Letztlich konnte es gar nicht anders kommen, als dass ausgerechnet Daniel Frahn in seinem ersten Pflichtspiel nach der Verletzungspause am Ende der vergangenen Saison, die ihn auch die Relegationsspiele kostete, den Siegtreffer erzielte. In drei Jahren RB Leipzig hatte er 62 Tore in Regionalligaspielen geschossen. Reichlich 20 pro Saison also. Und beim Halleschen FC eröffnete er den diesjährigen Drittligatorreigen und schoss gleichzeitig das erste Drittligator für RB Leipzig. Nichts hätte passender sein können, als dass das herausragende Spielergesicht des Vereins auf diese Art den Willkommensgruß an die dritte Liga sendet. Es war ein großartiges Tor, in dem seine ganze Klasse aufblitze. Schön in den freien Raum gelaufen und von Dominik Kaiser perfekt eingesetzt, tunnelt er erst Gegenspieler Lachheb, um den Ball dann von halbrechts mit links perfekt in den Winkel zu schlenzen. Ein tolles Tor, in dem sich an diesem Tag vielleicht der entscheidende Unterschied zwischen Halle und RB manifestierte.
Denn zu Beginn des Spiels und vor allem in den ersten 10 Minuten war der Hallesche FC das gefährlichere Team. Der robuste und auch schnelle Pierre Merkel beschäftigte die Abwehr von RB Leipzig mehr als ausreichend und hätte noch in der ersten Minute die Hausherren in Führung schießen können, wenn er denn nicht nach einem langen Ball zu überhastet abgeschlossen hätte. Dass sich RB Leipzig in dieser Situation nach Ausführen der schon bekannten Anstoßvariante, bei der alle großgewachsenen Spieler nach vorne rennen und vom Anstoß weg ein langer Ball auf sie geschlagen wird, auskontern lässt, war allerdings weit entfernt von gut verteidigt bzw. clever gespielt.

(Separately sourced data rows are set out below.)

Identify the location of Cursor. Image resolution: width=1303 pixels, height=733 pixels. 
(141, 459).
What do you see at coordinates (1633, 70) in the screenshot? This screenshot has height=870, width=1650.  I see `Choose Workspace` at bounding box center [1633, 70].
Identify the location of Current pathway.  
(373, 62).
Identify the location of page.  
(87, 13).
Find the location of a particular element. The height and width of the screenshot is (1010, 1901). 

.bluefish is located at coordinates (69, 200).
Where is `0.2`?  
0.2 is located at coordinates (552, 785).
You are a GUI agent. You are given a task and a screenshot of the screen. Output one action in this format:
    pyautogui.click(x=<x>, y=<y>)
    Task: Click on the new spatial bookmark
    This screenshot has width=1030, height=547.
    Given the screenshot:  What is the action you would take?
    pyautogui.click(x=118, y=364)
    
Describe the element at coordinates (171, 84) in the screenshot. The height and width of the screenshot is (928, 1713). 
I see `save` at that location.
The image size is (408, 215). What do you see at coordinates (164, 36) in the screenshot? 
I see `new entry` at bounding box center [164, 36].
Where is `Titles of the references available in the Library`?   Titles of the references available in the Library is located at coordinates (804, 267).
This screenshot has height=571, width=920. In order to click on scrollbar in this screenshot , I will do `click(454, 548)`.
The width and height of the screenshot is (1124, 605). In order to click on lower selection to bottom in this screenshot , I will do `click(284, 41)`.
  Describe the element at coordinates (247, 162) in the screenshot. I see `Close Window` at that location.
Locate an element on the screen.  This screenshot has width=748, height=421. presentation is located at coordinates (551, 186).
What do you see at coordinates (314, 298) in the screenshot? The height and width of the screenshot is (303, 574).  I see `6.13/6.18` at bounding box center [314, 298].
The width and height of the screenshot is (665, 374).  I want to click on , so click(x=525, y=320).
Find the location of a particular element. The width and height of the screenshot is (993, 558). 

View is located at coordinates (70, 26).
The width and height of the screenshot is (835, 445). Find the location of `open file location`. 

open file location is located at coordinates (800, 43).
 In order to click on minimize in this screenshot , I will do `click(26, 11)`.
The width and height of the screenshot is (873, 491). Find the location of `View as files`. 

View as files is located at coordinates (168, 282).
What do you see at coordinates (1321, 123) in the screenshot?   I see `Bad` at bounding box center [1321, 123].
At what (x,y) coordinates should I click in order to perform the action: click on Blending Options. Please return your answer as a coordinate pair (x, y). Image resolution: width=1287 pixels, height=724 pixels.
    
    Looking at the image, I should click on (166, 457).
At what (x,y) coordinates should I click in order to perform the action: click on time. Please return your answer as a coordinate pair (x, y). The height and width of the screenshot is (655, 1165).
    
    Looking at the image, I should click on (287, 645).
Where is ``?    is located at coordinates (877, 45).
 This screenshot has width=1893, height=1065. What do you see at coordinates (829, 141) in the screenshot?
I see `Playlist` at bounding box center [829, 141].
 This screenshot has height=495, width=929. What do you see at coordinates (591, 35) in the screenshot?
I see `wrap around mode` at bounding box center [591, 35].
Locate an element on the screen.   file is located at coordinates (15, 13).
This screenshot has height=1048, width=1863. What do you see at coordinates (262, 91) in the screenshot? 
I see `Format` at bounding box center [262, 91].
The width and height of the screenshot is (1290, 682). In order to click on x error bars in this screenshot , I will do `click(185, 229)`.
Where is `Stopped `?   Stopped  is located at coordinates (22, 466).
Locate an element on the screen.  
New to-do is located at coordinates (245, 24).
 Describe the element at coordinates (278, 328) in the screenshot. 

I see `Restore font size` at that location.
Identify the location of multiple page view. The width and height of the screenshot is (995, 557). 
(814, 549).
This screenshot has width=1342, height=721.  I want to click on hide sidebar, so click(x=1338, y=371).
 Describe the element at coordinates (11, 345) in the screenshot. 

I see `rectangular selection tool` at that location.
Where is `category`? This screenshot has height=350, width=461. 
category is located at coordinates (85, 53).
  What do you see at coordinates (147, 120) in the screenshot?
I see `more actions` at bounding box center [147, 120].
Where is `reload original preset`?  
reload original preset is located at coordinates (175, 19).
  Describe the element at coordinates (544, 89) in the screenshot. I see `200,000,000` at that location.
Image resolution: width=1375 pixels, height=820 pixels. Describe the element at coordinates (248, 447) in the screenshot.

Nach 10 Minuten fand dann RB Leipzig immer besser in die Partie und konnte mit dem hohen Angreifen Wirkung erzielen, auch wenn man immer wieder sah, wie anfällig die Verteidigung ist, wenn der Gegner die ersten Pressingwellen überspielt und dann plötzlich Räume auf den Flügeln bekommt. Wird spannend sein, ob man hier im Verlauf der Saison das offensive Verteidigungsverhalten, bei dem man sehr genau die Gegenspieler markieren und Passwege zumachen muss, noch verbessern kann.
Das 4-3-1-2, das eher mit zwei Achtern und einem Sechser denn mit drei Sechsern gespielt wird und dazu noch zwei hoch agierende Außenverteidiger vorsieht, ist gewissermaßen auch extrem anfällig für Konter über den Flügel, bei denen dann ein Innenverteiger mit nach draußen gezogen wird und in der Abwehrzentrale dadurch Räume entstehen. Halle nutzte diese Räume in den ersten 20 Minuten recht gut, ohne im Anschluss an die Auftaktchance extrem gefährlich zu werden. Andere Teams hätten daraus vielleicht besser Nutzen ziehen können.
Nach dem Führungstreffer durch Daniel Frahn für RB Leipzig kam in der ersten Halbzeit nicht mehr viel vom HFC. Die RasenBallsportler hatten ihre Gegenspieler nun pressenderweise im Griff und was doch durchkam fischte die Abwehrviererkette und insbesondere die Inneverteidigung weg. Und nach vorne fuhr man einige im Ansatz gute Angriffe, mit denen man sich immer wieder gefährliche Situationen erarbeitete, ohne letztlich das Kisiel-Tor ernsthaft in Gefahr bringen zu können.
10 sehr gute Hallenser Minuten. 10 ausgeglichene Minuten. Und eine restliche Halbzeit, die RB im Griff hatte. Das 1:0 zur Pause ging durchaus in Ordnung. Dass man sich auf dieser Führung nicht ausruhen kann, merkte man direkt nach Wiederanpfiff, dem die Hallenser Spieler schon minutenlang auf dem Rasen entgegenfieberten, bevor sich auch Schiedsrichterteam und RasenBallsportler der wartenden Spieler erbarmten und auf den Rasen kamen.
Denn mit dem eingewechselten, ganz frischen Neuzugang Akaki Gogia ging es erst einmal für fünf Minuten fast ausschließlich Richtung Coltorti. Und es zeigte sich wieder einmal, dass RB anfällig ist, wenn der Gegner denn in der Lage ist, am Strafraum mal den Ball zu kontrollieren. Zugegebenermaßen hatte Halle da auch einige gute Ideen, wenn es beispielsweise darum ging, die Kugel von den Seiten in den Rückraum des Strafraums auf völlig frei stehende Mitspieler zu legen. Coltorti, eine Portion Glück und die bekannte Hallenser Abschlusschwäche verhinderten Einschläge.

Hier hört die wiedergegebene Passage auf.